CDC Finds Vitamin E Acetate to be Potential Cause of Vaping Illness
On November 8, 2019, the CDC published published findings of a potential link between Vitamin E Acetate and vaping deaths. The CDC states that laboratory testing of lung fluid samples from 29 patients found Vitamin E Acetate in all of the samples. Vitamin E acetate is used as an additive in the production of vaping products. This is the first time the CDC was able to link a specific chemical to lung injuries.
The CDC previously had targeted vaping products containing THC as the potential culprit. The CDC recommends at this time that people still not use vaping products that contain THC, particularly from informal sources like friends, or family, or in-person or online dealers.

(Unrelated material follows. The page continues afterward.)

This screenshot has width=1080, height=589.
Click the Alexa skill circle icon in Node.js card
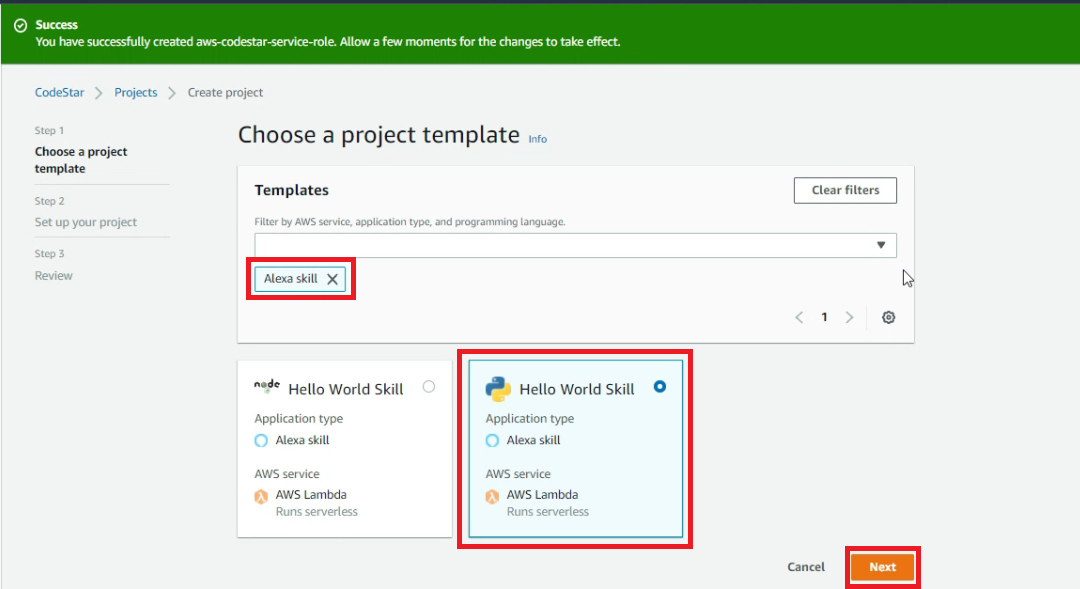[x=261, y=441]
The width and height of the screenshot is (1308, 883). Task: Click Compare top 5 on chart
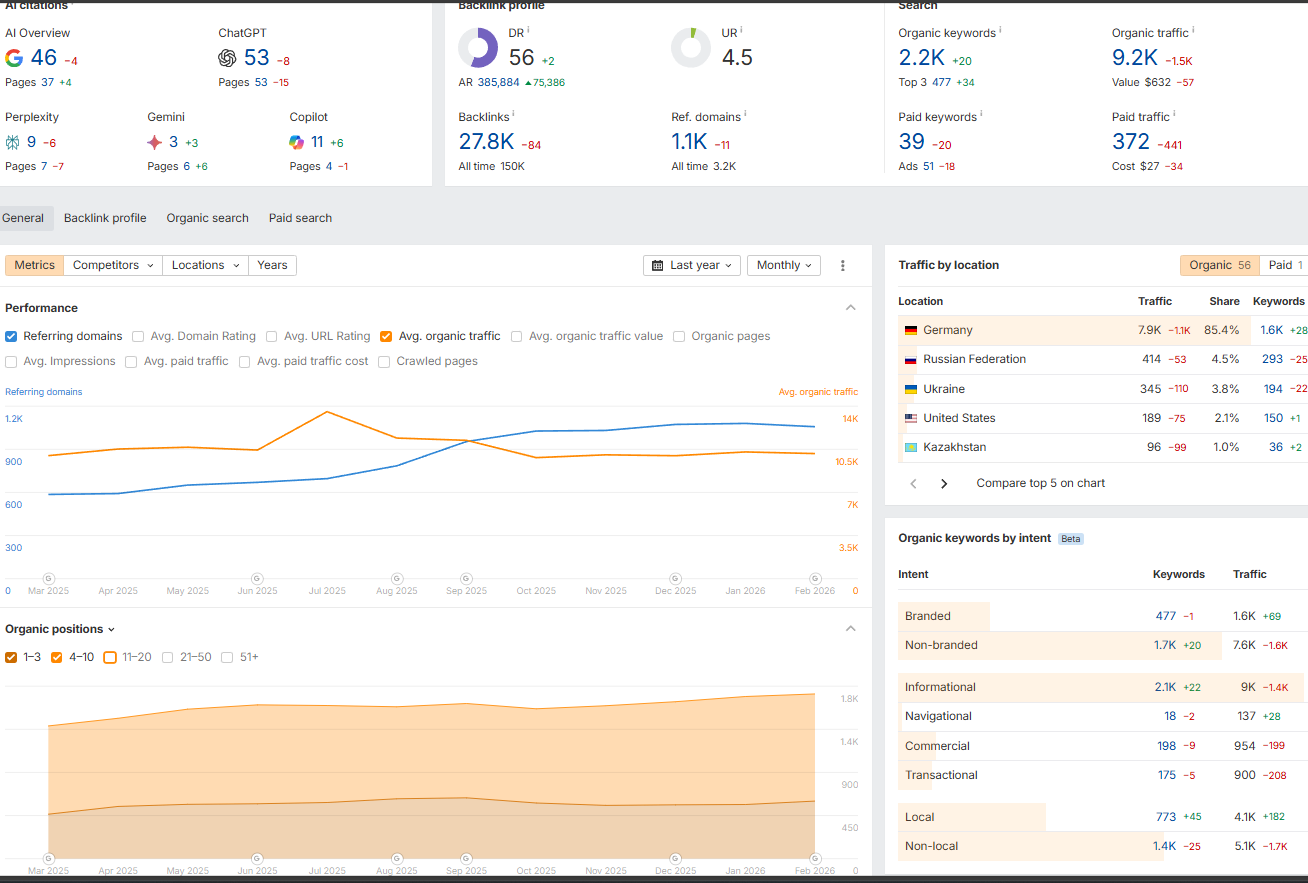click(1040, 483)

Officials tested the samples for a variety of substances, including mineral oils, plant oils, diluent terpenes, cannabinoids, and nicotine, as well as a common component of lung secretions. Vitamin E acetate was the only substance tested for that showed up in all 29 samples. THC was found in 23 of 28 samples tested, and nicotine was found in 16 of 26 samples. But results for the other substances were all below the level of detection.
The CDC has not confirmed that Vitamin E Acetate is the definite cause of lung injuries. It still says more than one compound could be the cause of the illnesses. Several different substances and product sources are still under investigation.
As of November 5, the CDC had confirmed 2, 051 cases of vaping-related lung disease. There have been 39 fatalities.